EXERCISE:
When you reach the line that contains "Instruction: Click the" below, transcribe it and each line after it word for word to the end of the records, omitting pictures.

═════ RECORD EXTRACTS

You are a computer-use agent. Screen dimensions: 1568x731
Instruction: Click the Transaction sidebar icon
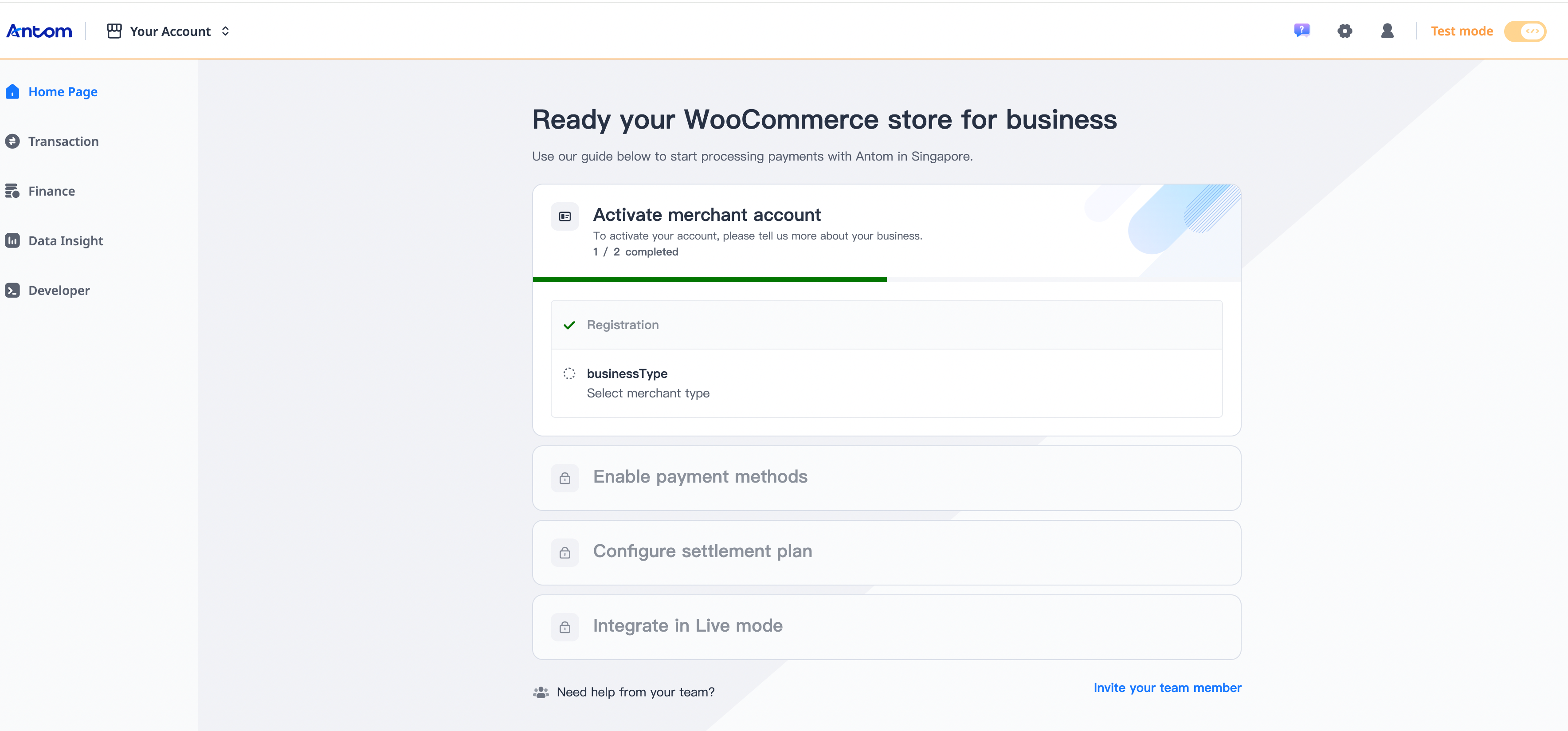click(12, 141)
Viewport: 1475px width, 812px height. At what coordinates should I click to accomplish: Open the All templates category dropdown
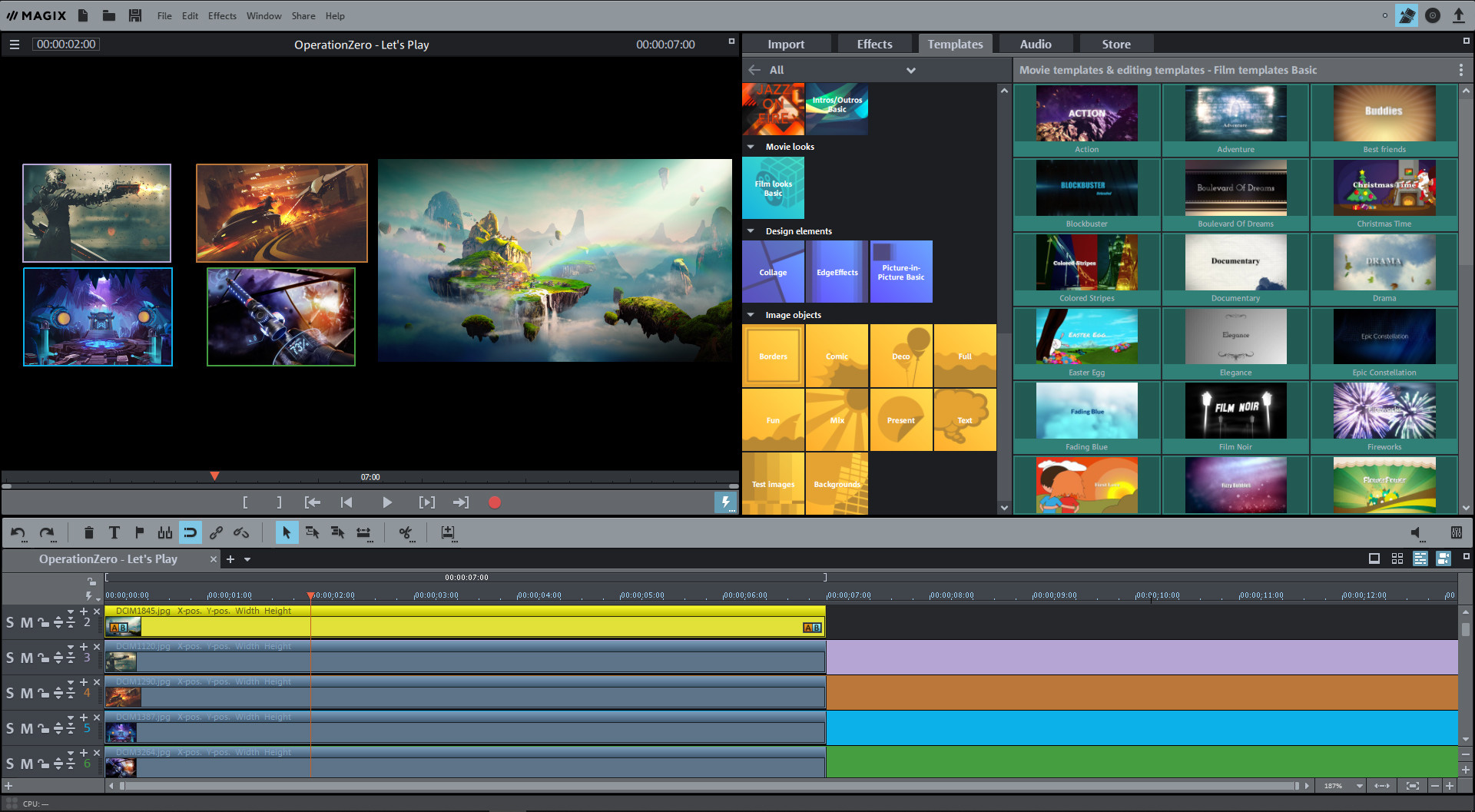(x=910, y=69)
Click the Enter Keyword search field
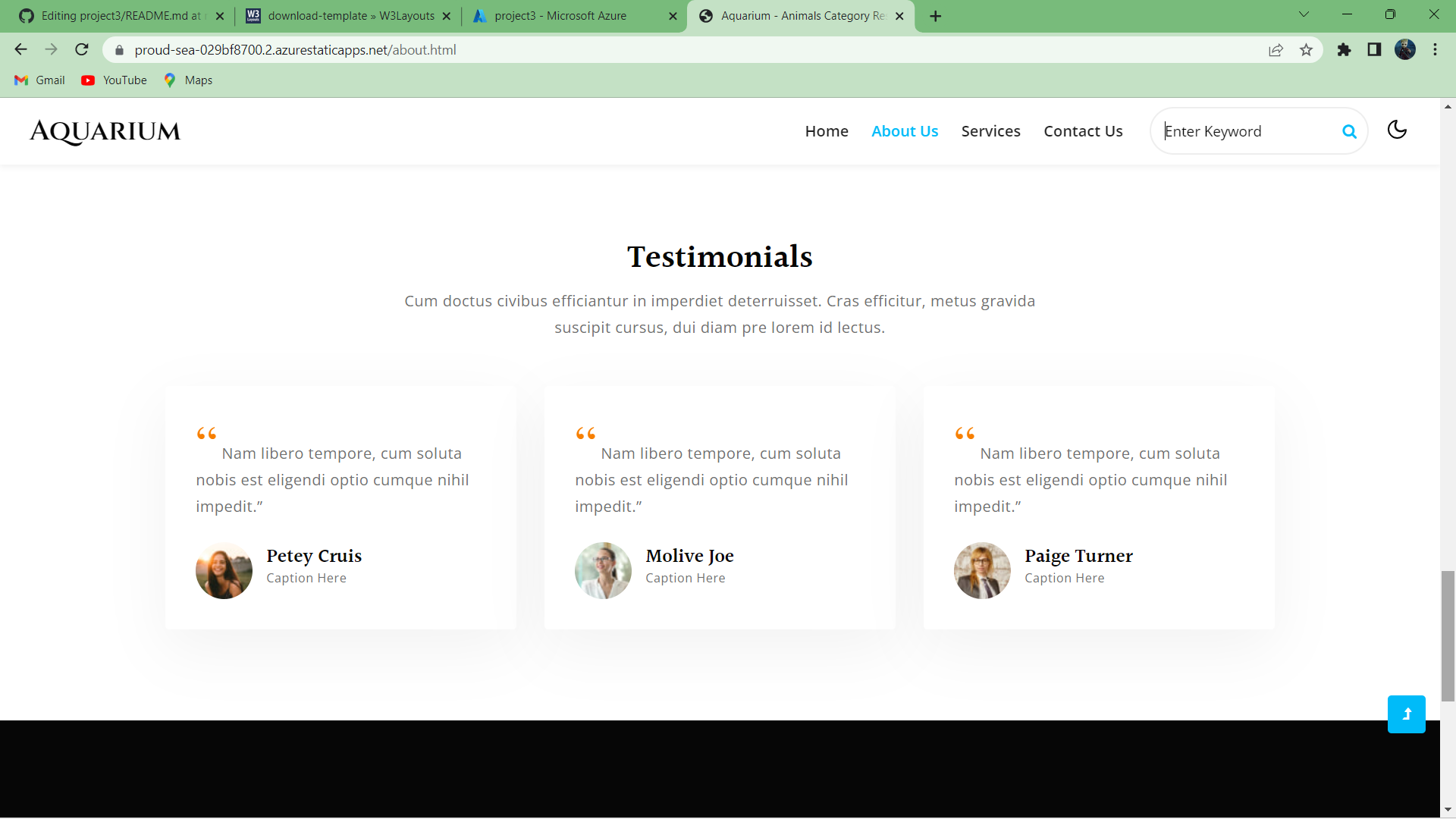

══════════

RESULT OF THE EXERCISE:
Instruction: Click the Transaction sidebar icon
click(12, 141)
Viewport: 1475px width, 812px height. At what coordinates should I click to accomplish: Open the All templates category dropdown
(x=910, y=69)
Click the Enter Keyword search field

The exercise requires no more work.